In den letzten Jahren ist es zunehmend üblich geworden, alle nur denkbaren gesellschaftlichen Veränderungen auf den Wertewandel als einem allgegenwärtigen Hindergrundphänomen zu beziehen und diesem eine fast uneingeschränkte Erklärungskraft zuzubilligen.
Ich werde mich hüten zu behaupten, die Menschen seien weniger moralisch als früher. Das bloße Befolgen von Regeln, wenn es denn früher verbreiteter gewesen sein sollte, hat mit Moral noch wenig zu tun. Es ist ja auch nicht so, dass erst seit ein paar Jahren oder Jahrzehnten beklagt würde, die Menschen verhielten sich nicht mehr so, wie sie es tun sollten. Mahnungen, Verhaltenskritik und Aufrufe zur Besserung sind im Gegenteil so alt wie die Menschheit.

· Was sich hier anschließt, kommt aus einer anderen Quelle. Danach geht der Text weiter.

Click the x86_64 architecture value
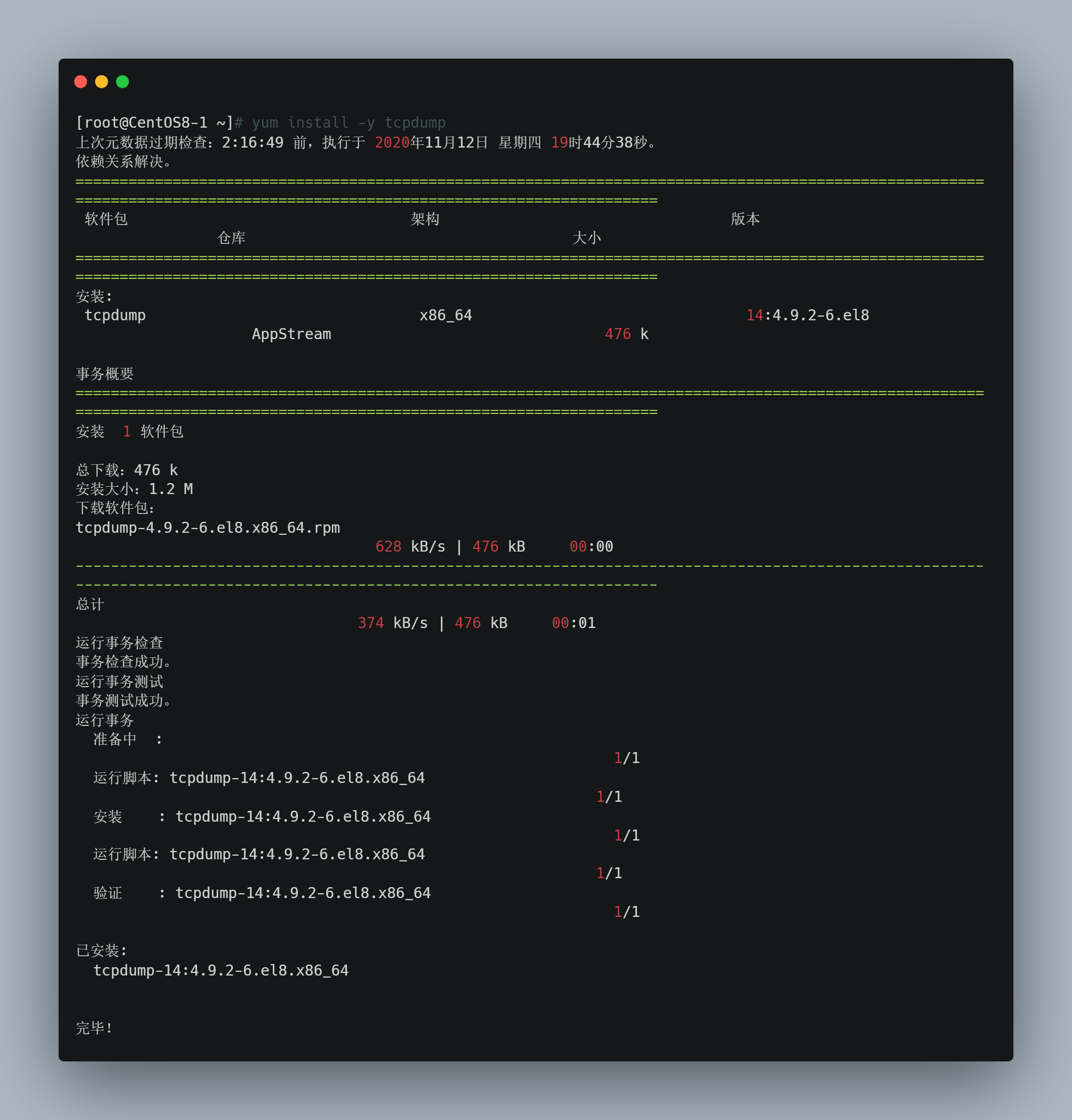Image resolution: width=1072 pixels, height=1120 pixels. coord(446,316)
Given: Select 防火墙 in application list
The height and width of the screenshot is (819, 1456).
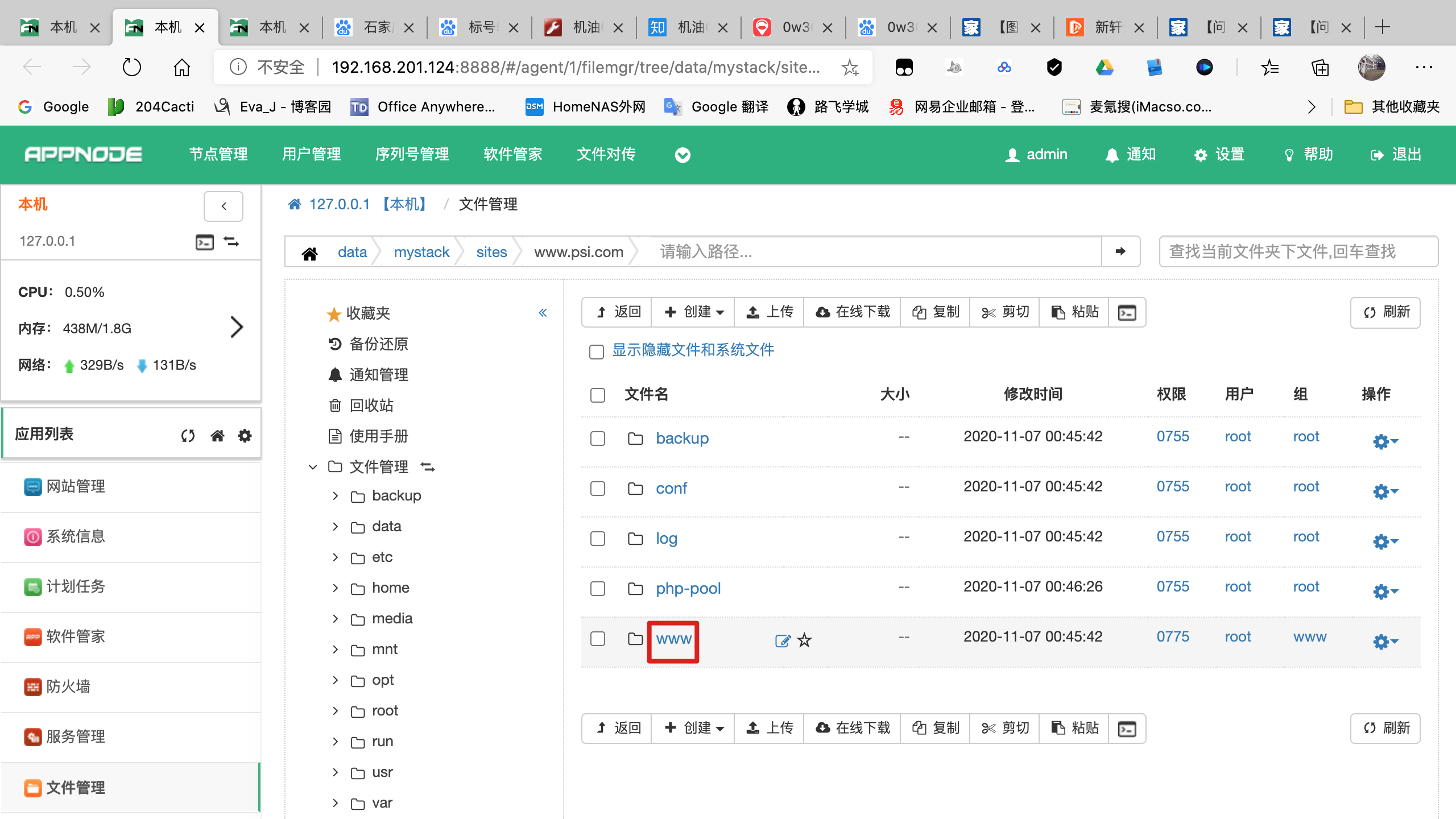Looking at the screenshot, I should click(x=68, y=686).
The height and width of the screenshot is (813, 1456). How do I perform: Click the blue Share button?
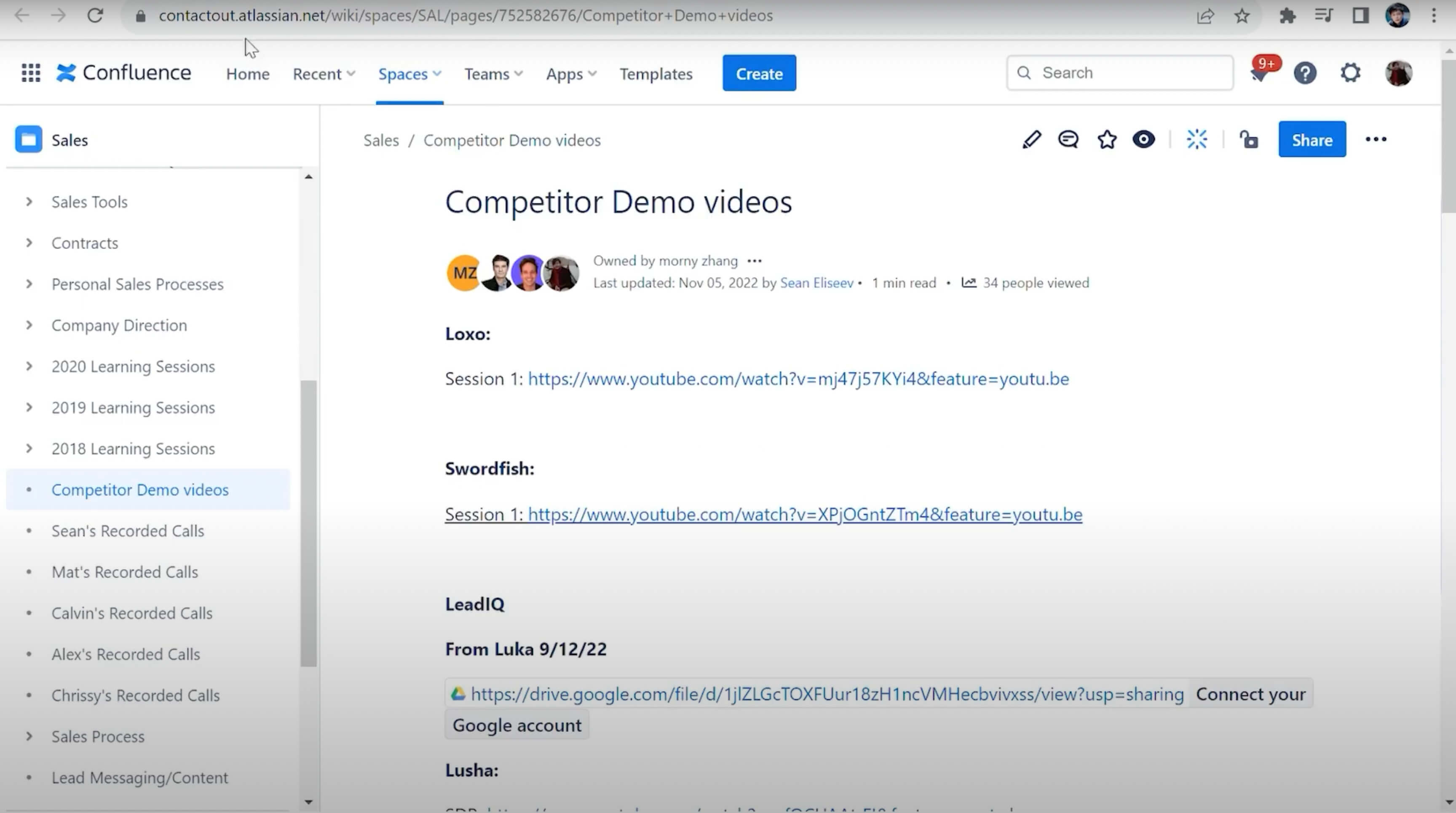[x=1312, y=139]
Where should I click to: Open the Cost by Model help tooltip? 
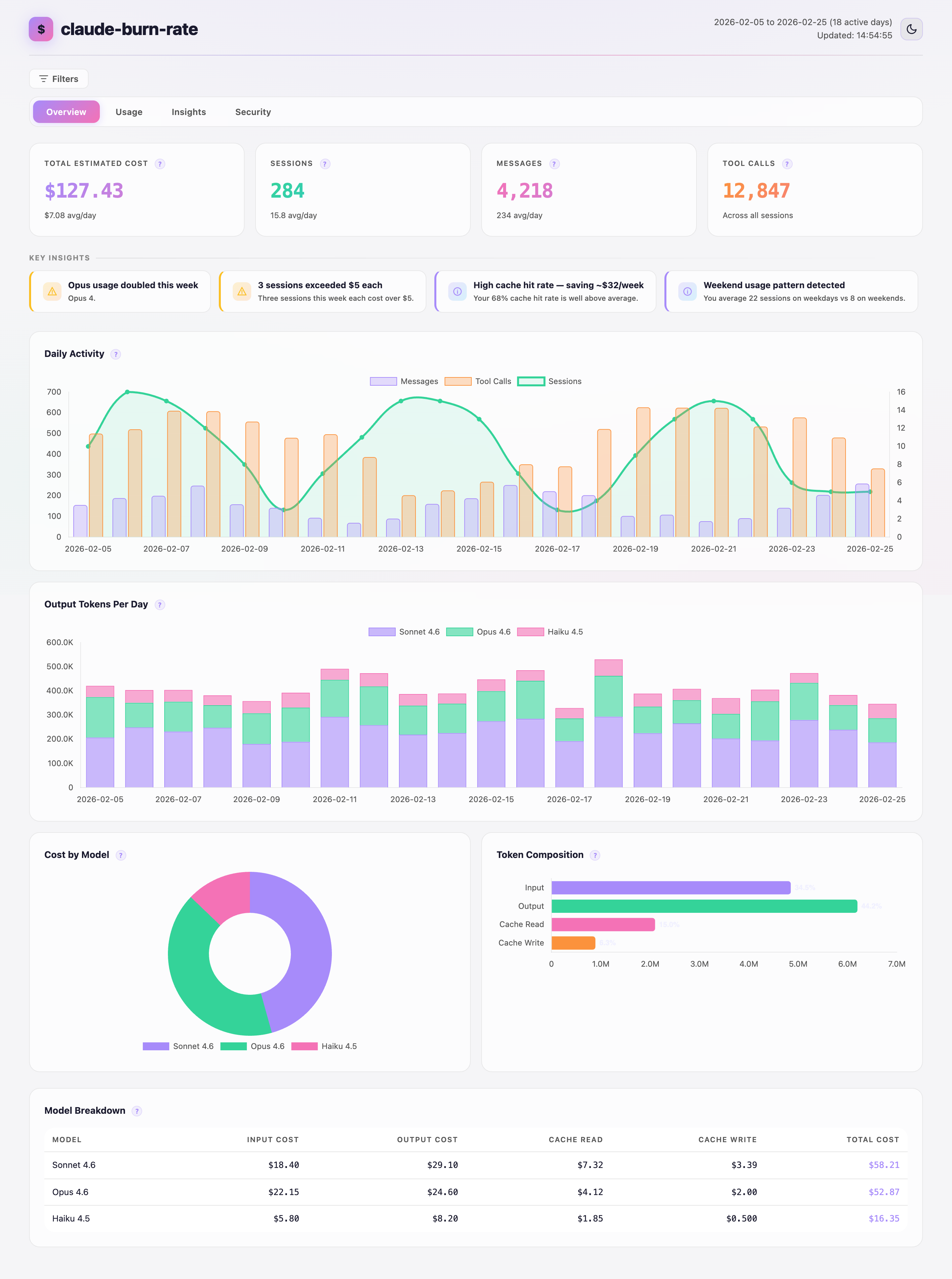tap(121, 856)
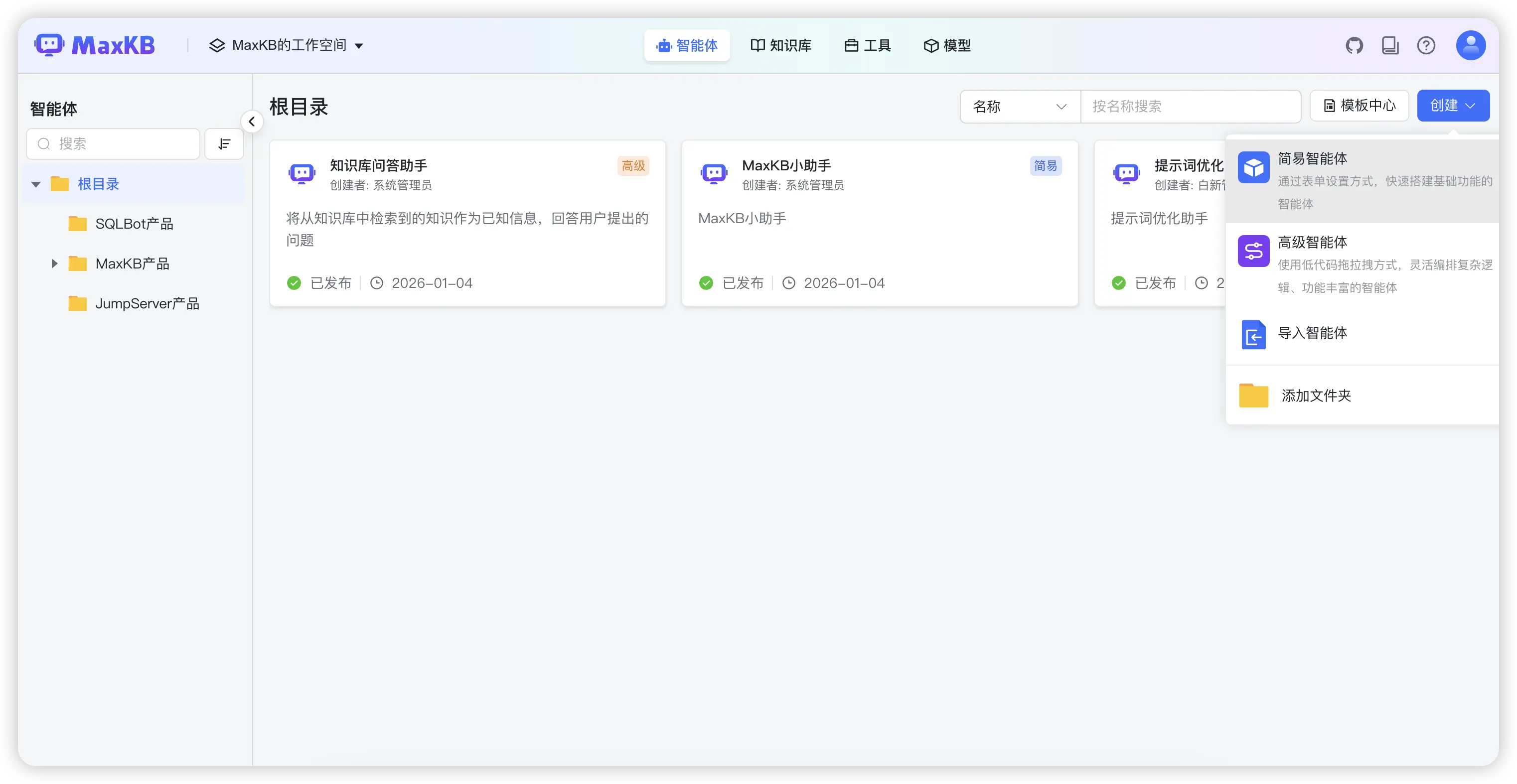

Wer also meint, die Moralität habe uns alle schlagartig verlassen, vergewaltigt die Geistesgeschichte ebenso, wie es jene Vulgärrede vom Humanismus tut, bei der man den Eindruck gewinnen könnte, dass die Menschheit erst vor ein paar Jahrhunderten aus der kompletten Unzurechnungsfähigkeit in den Stand der vollen Erkenntnis gelangt sei. Man kann also nur raten, mit Wörtern wie „Wertewandel“ oder „Werteverfall“ ein wenig sparsamer und weniger moralisierend umzugehen.
Unabhängig von jeder vorschnellen Moralisierung kann man wohl sagen, dass es seit der ersten Hälfte der 60erJahre in der Bundesrepublik wie auch in anderen Ländern der westlichen Welt eine Veränderung von Einstellungen gab, durch die das Denken, Fühlen, Wollen und Wünschen großer Teile der Bevölkerung stark verändert wurde. Substanziell gesehen ereignete sich ein Wandel von Pflicht- und Akzeptanzwerten, die an Gewicht und Verbindlichkeit einbüßten, zu Selbstentfaltungswerten.
Es sind jedoch schwerwiegende Mentalitätsveränderungen in der Bevölkerung beobachtbar, die man als Folge des Wertewandels ansprechen kann. Auf einen vereinfachten Nenner gebracht, hat sich eine weitgehende
Entnormativierung des Denkens, des Fühlens, Wollens und Wünschens eingestellt, die mit einem stark vermehrten Bedürfnis nach einer nur persönlicher Entscheidung und Gestaltung entspringenden Lebensführung auf allen Gebieten Hand in Hand geht. Gesellschaftliche Konformitätsansprüche, die nur durch Herkommen, Brauch, Sitte oder gewohnheitsmäßige Übungen und Regeln begründet sind, werden heute vielfach als persönlichkeitseinengend und -beeinträchtigend erlebt und verfallen somit leicht der Ablehnung.